▶ _Exercise brief_
Rewrite the stretch from the start of the entries below through the line containing "How to Write" as a Markdown table with the columns Number and Entry line, leaving out blank lines.

:: Entries supplied

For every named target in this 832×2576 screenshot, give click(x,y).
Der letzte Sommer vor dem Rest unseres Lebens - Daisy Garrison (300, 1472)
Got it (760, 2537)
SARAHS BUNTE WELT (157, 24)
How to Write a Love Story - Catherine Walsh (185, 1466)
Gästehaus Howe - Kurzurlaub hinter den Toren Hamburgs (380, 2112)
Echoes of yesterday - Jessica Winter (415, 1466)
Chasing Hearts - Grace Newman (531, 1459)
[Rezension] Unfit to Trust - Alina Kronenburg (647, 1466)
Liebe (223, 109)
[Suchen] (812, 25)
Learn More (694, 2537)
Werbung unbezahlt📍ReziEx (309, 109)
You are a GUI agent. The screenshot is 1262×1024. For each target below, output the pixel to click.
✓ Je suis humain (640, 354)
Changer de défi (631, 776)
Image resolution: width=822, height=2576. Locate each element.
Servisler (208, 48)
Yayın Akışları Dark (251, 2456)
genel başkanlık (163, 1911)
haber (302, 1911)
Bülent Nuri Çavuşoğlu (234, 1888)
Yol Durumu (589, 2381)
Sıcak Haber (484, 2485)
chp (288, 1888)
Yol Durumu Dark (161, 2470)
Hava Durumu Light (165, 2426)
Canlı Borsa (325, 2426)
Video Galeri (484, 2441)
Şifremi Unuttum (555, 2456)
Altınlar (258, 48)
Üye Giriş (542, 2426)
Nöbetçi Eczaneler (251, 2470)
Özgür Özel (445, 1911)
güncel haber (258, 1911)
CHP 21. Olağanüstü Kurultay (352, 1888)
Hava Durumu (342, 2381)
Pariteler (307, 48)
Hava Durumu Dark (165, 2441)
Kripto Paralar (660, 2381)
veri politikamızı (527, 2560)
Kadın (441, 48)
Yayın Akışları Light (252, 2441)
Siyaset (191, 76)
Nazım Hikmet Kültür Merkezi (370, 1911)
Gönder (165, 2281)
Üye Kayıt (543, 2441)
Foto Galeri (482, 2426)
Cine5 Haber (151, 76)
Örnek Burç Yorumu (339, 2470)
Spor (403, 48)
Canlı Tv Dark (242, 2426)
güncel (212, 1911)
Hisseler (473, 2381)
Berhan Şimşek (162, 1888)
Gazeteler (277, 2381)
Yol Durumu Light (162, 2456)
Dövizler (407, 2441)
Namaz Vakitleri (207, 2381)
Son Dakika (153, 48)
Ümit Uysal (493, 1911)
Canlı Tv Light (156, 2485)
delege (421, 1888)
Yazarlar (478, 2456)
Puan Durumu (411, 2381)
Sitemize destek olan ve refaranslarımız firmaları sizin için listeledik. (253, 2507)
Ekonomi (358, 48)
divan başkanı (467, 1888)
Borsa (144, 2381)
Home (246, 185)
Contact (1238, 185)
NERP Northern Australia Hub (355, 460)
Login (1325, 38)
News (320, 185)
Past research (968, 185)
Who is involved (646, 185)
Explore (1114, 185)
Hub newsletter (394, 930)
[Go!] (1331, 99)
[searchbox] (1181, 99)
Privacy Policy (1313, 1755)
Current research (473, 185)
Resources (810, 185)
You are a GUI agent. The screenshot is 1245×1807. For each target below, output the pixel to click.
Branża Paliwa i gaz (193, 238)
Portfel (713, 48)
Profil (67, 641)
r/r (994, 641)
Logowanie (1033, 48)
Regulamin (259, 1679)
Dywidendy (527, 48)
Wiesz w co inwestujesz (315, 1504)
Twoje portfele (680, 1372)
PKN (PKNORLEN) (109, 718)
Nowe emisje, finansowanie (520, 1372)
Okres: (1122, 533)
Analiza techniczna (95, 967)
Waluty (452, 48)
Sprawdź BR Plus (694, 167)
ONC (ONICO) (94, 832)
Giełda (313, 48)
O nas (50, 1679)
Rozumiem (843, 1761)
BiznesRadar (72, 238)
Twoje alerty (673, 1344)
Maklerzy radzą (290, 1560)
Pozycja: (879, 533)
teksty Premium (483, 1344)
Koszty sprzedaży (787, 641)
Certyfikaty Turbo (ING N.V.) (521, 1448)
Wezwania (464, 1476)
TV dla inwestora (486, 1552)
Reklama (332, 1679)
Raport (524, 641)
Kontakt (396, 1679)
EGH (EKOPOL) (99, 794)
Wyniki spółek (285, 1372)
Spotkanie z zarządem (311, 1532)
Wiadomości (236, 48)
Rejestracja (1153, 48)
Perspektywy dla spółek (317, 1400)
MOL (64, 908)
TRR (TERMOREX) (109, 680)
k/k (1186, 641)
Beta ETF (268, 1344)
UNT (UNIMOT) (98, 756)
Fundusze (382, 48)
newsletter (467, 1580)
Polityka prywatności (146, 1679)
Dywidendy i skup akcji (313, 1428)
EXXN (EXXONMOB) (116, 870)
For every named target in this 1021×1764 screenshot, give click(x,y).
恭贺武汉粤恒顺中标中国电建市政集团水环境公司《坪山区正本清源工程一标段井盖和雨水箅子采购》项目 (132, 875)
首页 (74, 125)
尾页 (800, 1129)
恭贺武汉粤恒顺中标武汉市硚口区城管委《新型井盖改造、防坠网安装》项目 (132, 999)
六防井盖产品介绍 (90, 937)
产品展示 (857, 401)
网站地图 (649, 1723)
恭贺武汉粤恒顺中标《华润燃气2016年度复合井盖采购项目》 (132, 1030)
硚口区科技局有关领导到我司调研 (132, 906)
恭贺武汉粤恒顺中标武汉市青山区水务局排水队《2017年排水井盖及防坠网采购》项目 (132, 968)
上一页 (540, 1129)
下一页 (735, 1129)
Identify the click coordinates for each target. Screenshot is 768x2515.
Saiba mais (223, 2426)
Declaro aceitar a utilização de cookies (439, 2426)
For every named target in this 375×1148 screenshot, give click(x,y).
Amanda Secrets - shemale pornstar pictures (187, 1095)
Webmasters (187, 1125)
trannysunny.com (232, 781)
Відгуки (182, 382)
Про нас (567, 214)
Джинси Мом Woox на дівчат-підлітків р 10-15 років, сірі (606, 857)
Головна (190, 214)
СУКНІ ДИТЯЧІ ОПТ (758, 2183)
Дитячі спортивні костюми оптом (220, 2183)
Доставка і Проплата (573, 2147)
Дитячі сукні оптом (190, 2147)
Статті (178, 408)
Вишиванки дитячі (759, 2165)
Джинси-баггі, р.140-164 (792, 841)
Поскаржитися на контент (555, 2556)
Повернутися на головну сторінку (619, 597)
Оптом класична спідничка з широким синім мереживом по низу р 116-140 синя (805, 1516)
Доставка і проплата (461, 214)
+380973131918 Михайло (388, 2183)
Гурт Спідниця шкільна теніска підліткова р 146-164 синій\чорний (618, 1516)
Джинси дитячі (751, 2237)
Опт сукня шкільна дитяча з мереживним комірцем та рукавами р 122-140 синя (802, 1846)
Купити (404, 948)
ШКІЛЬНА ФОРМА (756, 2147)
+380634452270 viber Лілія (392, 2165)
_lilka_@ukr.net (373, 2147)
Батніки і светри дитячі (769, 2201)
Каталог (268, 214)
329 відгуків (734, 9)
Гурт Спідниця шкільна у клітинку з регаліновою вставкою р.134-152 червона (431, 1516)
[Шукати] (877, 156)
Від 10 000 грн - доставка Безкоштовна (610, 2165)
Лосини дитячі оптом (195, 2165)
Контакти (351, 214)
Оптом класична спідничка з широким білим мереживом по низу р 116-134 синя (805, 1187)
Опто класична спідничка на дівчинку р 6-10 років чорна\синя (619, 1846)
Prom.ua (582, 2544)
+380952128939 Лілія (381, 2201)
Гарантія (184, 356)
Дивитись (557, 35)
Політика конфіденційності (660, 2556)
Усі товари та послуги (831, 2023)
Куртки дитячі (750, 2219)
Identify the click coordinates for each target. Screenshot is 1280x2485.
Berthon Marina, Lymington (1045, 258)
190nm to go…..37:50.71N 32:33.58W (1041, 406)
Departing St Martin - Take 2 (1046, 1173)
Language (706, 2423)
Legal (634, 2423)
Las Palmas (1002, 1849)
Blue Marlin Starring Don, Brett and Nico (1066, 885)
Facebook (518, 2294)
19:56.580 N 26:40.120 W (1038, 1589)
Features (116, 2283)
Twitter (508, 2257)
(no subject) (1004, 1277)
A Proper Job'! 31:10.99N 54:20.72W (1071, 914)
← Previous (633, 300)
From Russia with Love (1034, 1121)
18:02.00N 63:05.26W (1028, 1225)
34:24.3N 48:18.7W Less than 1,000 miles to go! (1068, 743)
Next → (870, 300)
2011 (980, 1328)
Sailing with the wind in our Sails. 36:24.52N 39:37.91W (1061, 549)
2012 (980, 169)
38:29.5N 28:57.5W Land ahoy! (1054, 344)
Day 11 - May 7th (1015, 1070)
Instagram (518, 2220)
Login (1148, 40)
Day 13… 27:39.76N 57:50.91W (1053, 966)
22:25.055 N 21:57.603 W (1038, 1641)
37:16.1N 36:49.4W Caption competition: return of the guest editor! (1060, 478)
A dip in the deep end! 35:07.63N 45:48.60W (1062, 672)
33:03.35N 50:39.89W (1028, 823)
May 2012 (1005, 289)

::::

▶ _Completed task_
| Number | Entry line |
|---|---|
| 1 | For every named target in this 832×2576 screenshot, give click(x,y). |
| 2 | Der letzte Sommer vor dem Rest unseres Lebens - Daisy Garrison (300, 1472) |
| 3 | Got it (760, 2537) |
| 4 | SARAHS BUNTE WELT (157, 24) |
| 5 | How to Write a Love Story - Catherine Walsh (185, 1466) |